Nørgaard Mette, Ehrenstein Vera, Vandenbroucke Jan P
Department of Clinical Epidemiology, Aarhus University Hospital, Aarhus, Denmark.
Department of Clinical Epidemiology, Aarhus University Hospital, Aarhus, Denmark; Department of Clinical Epidemiology, Leiden University Medical Center, The Netherlands; Department of Epidemiology and Population Health, London School of Hygiene and Tropical Medicine, London, United Kingdom.
Clin Epidemiol. 2017 Mar 28;9:185-193. doi: 10.2147/CLEP.S129879. eCollection 2017.

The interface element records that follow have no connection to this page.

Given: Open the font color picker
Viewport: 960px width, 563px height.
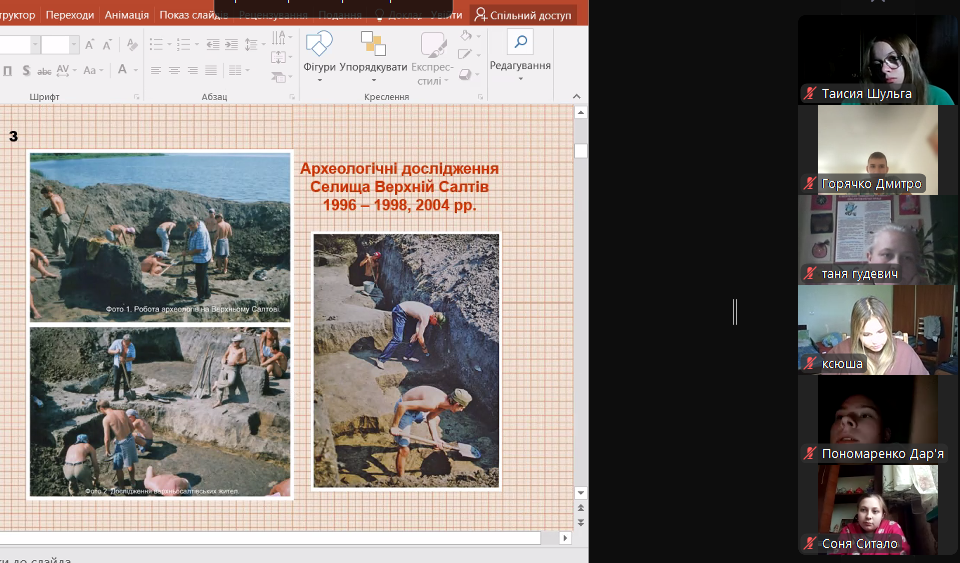Looking at the screenshot, I should point(136,70).

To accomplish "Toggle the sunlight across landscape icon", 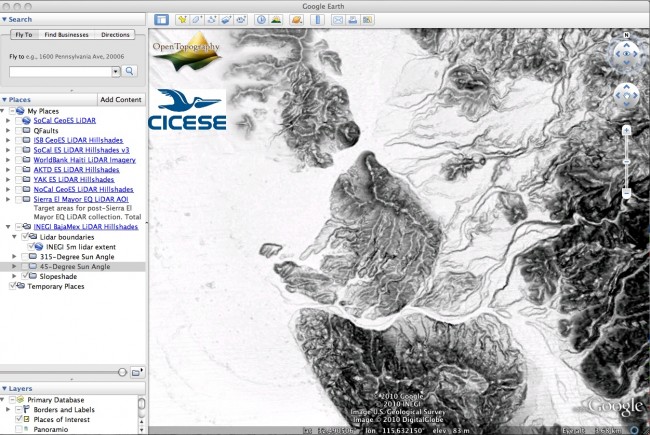I will [x=275, y=19].
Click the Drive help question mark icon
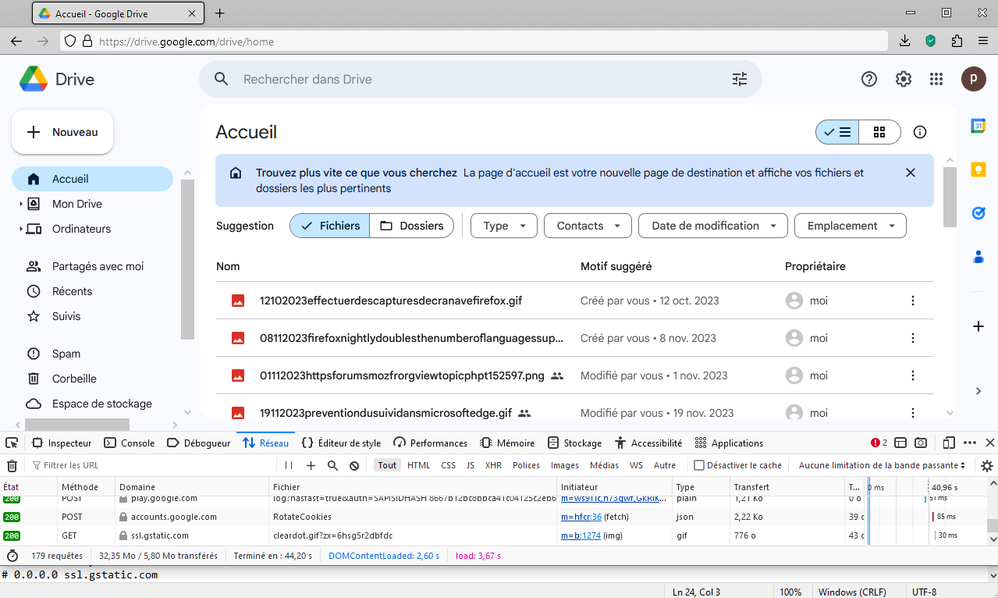The image size is (998, 598). coord(869,79)

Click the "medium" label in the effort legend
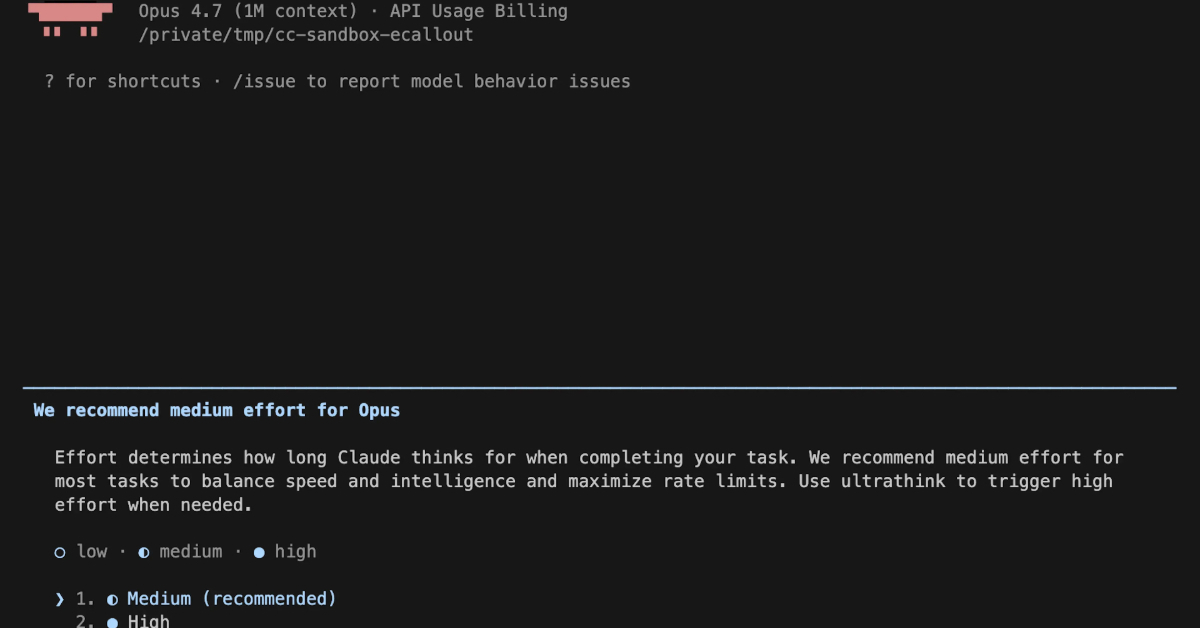coord(190,552)
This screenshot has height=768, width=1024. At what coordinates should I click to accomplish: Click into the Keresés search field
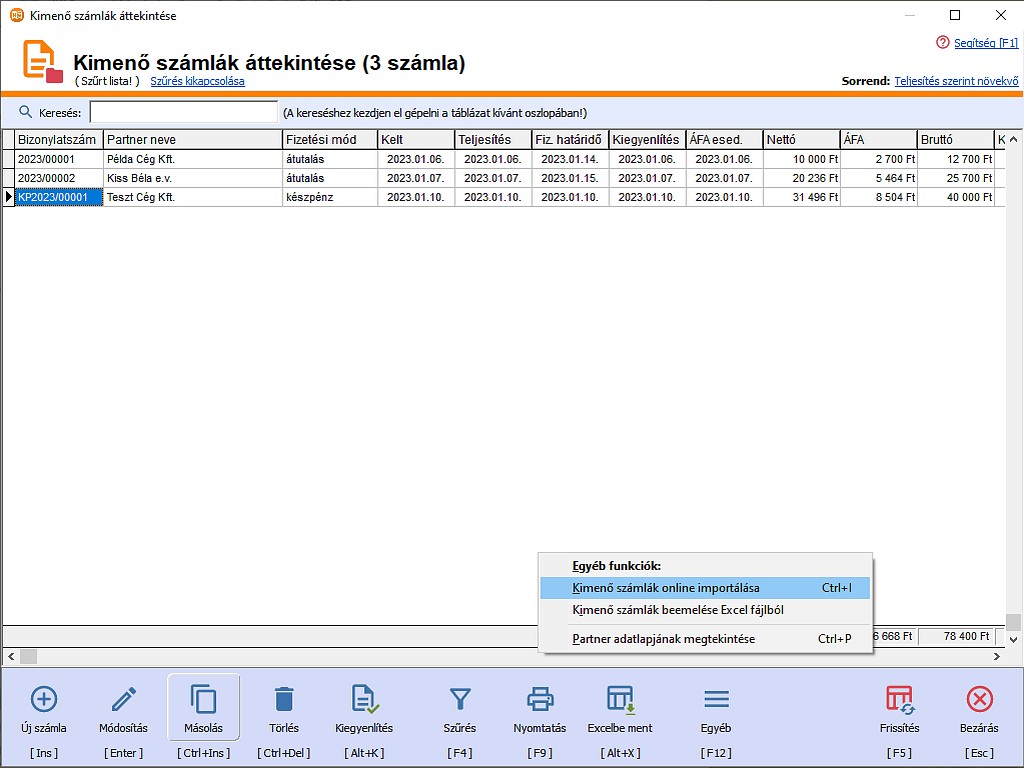[184, 113]
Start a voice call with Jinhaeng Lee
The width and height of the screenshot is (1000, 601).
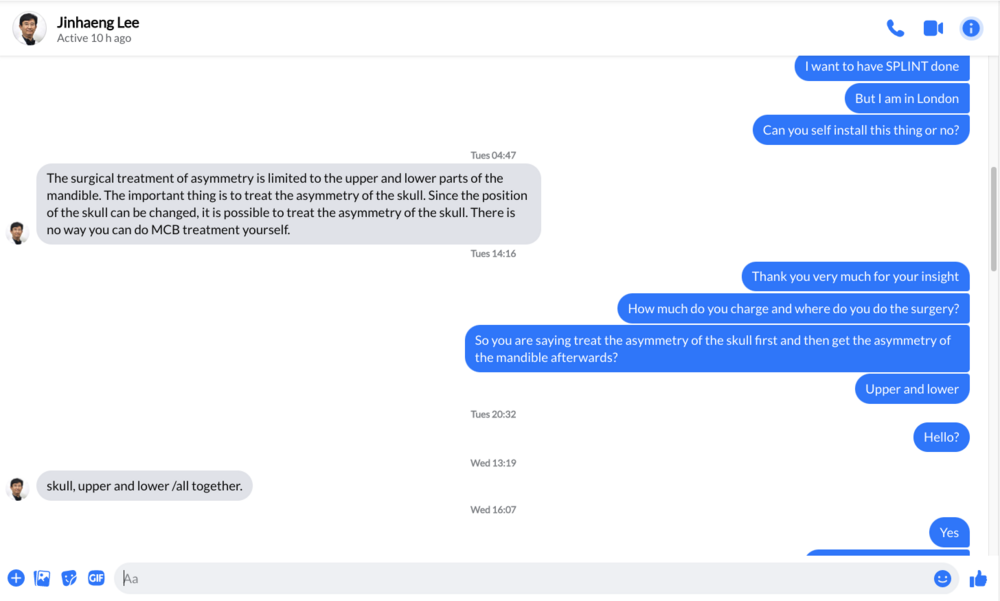point(895,28)
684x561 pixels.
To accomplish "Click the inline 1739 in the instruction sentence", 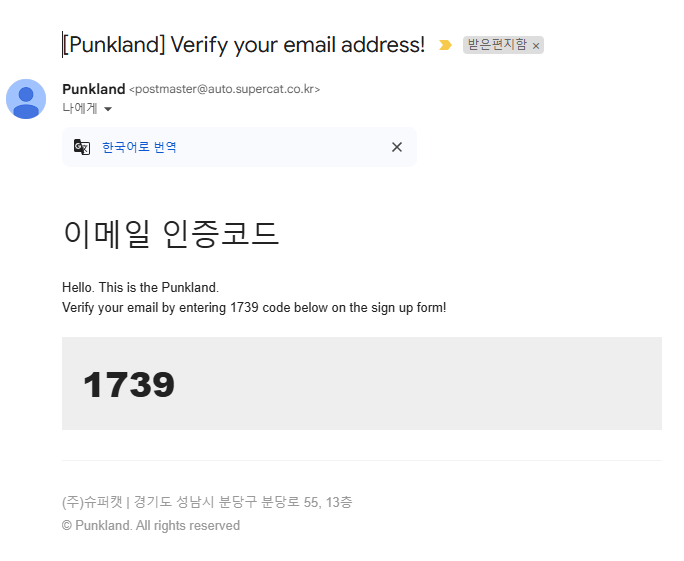I will pos(244,307).
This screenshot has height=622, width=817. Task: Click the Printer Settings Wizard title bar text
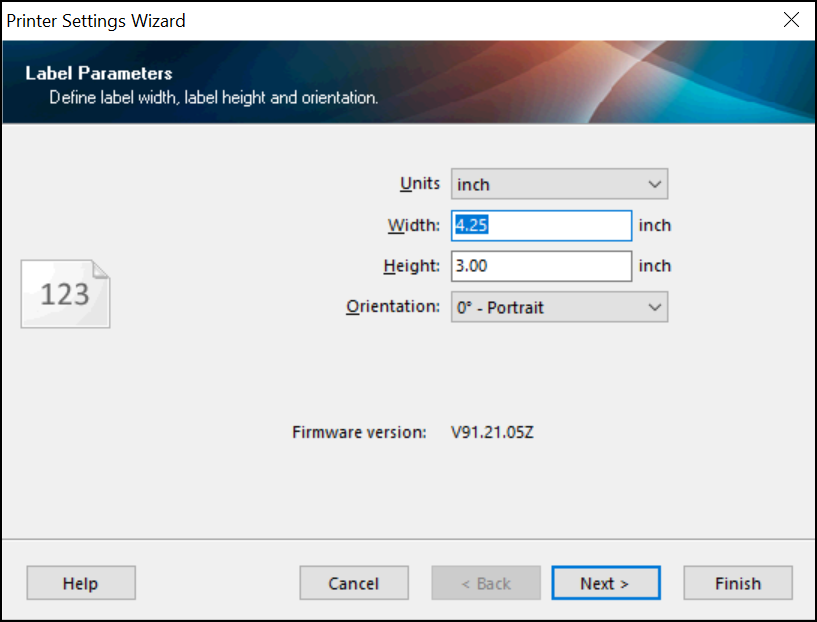96,20
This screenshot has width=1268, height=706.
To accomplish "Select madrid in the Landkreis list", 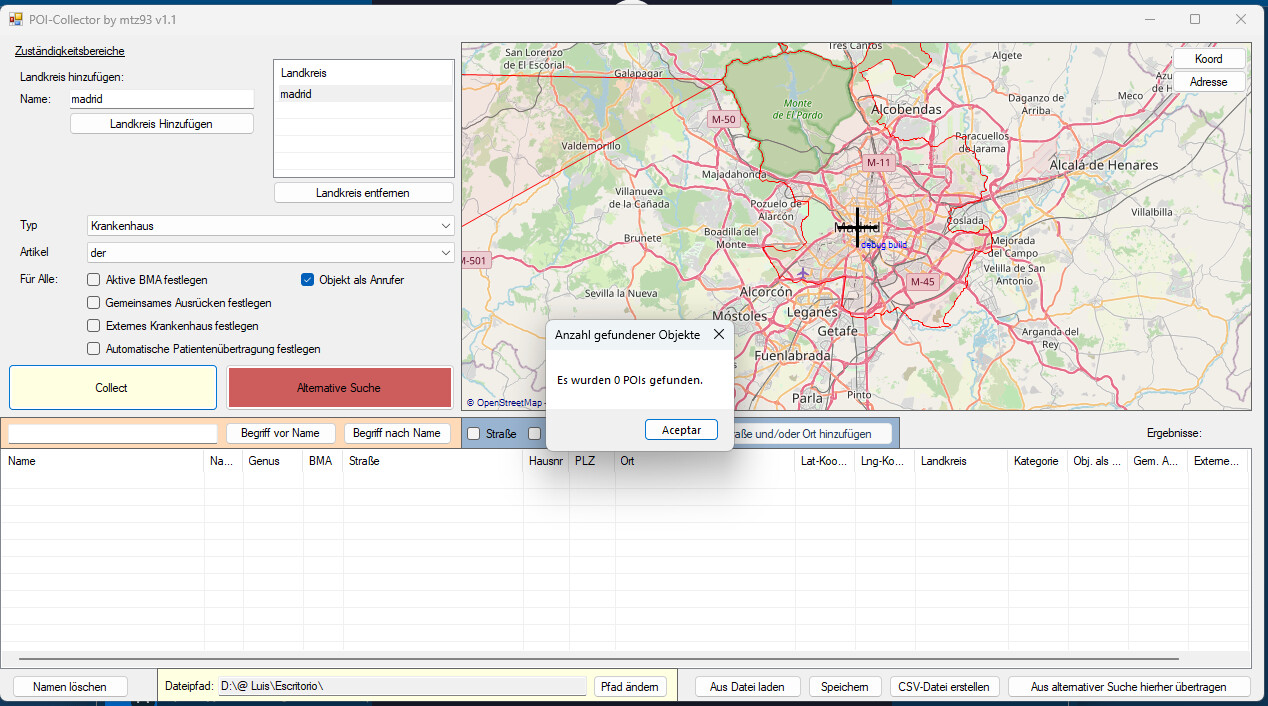I will pos(296,94).
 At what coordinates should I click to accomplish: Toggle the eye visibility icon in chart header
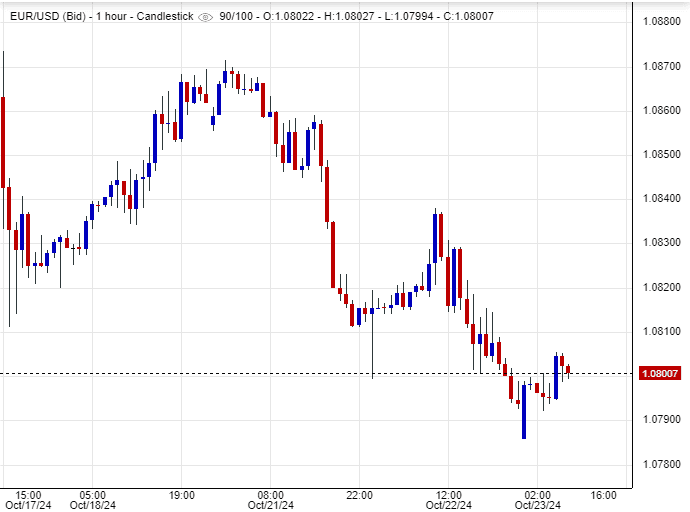[206, 16]
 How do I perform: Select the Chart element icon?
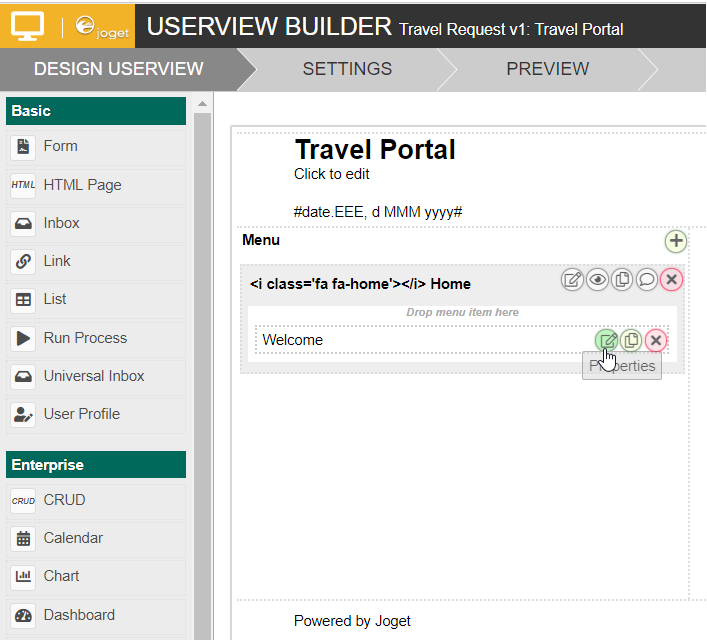(x=23, y=576)
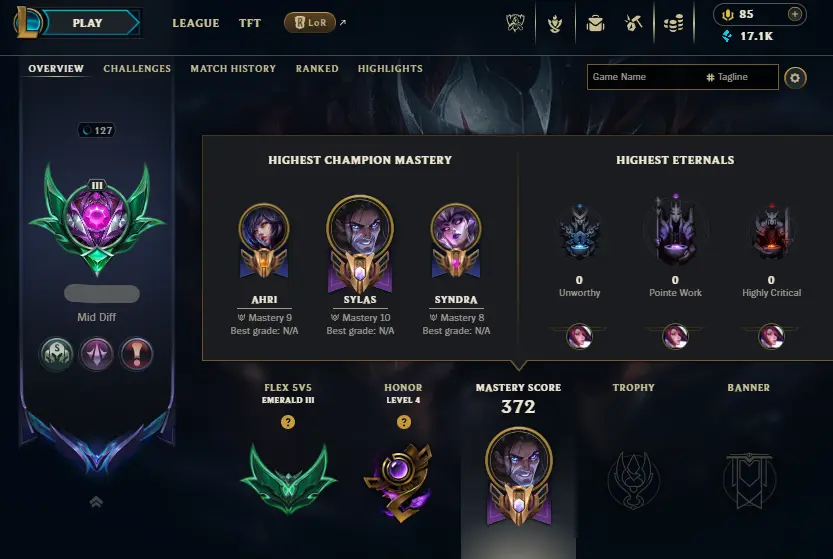
Task: Go to the Ranked tab
Action: (317, 69)
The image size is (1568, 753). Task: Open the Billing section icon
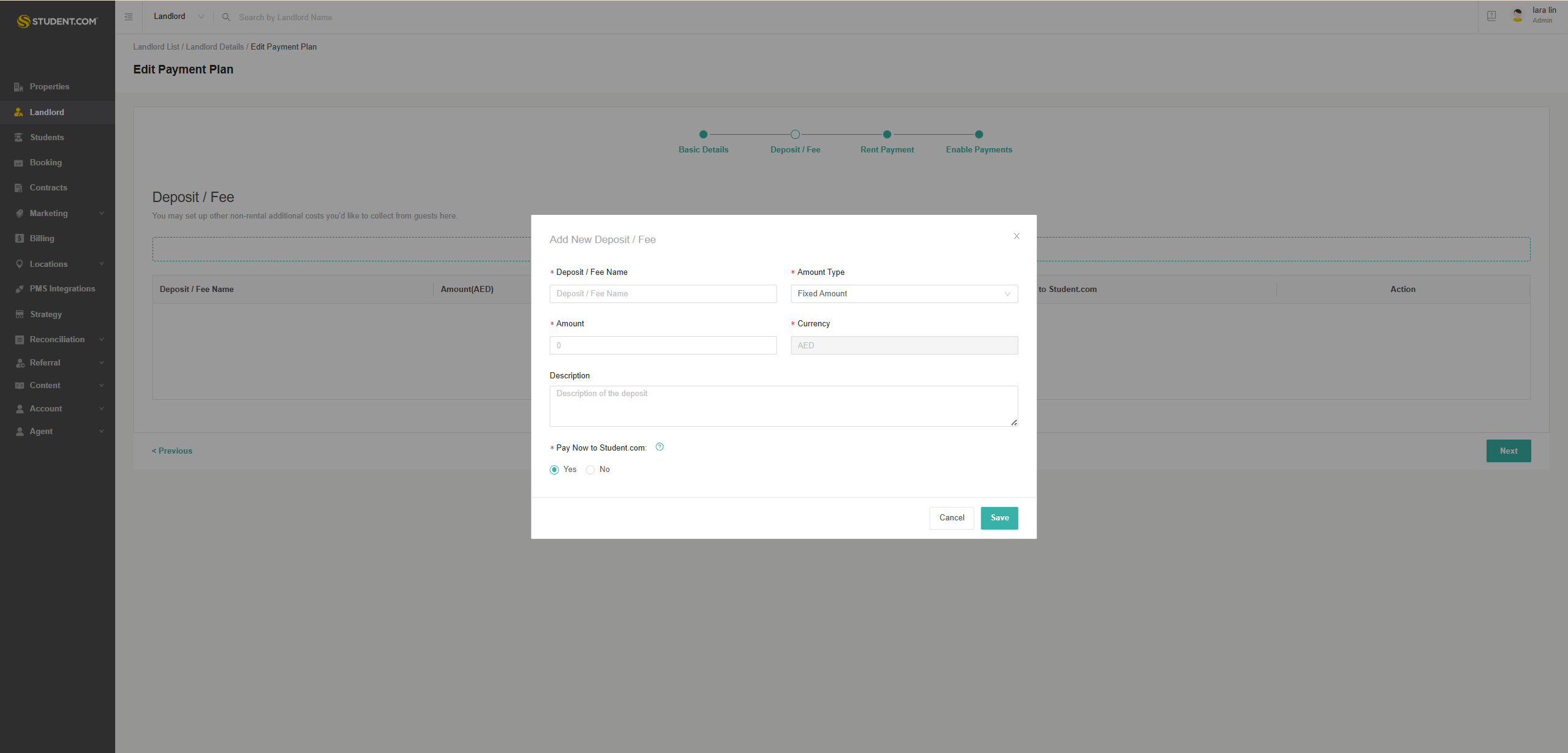coord(19,238)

Population-based health care databases are a valuable tool for observational studies as they reflect daily medical practice for large and representative populations. A constant challenge in observational designs is, however, to rule out confounding, and the value of these databases for a given study question accordingly depends on completeness and validity of the information on confounding factors. In this article, we describe the types of potential confounding factors typically lacking in large health care databases and suggest strategies for confounding control when data on important confounders are unavailable. Using Danish health care databases as examples, we present the use of proxy measures for important confounders and the use of external adjustment. We also briefly discuss the potential value of active comparators, high-dimensional propensity scores, self-controlled designs, pseudorandomization, and the use of positive or negative controls.
基于人群的医疗保健数据库是观察性研究的宝贵工具,因为它们反映了大量具有代表性人群的日常医疗实践。然而,观察性设计中一个持续存在的挑战是排除混杂因素,因此这些数据库对于特定研究问题的价值取决于混杂因素信息的完整性和有效性。在本文中,我们描述了大型医疗保健数据库中通常缺乏的潜在混杂因素类型,并提出了在重要混杂因素数据不可用时控制混杂的策略。以丹麦医疗保健数据库为例,我们展示了对重要混杂因素使用替代指标以及进行外部调整的方法。我们还简要讨论了活性对照、高维倾向得分、自我对照设计、伪随机化以及使用阳性或阴性对照的潜在价值。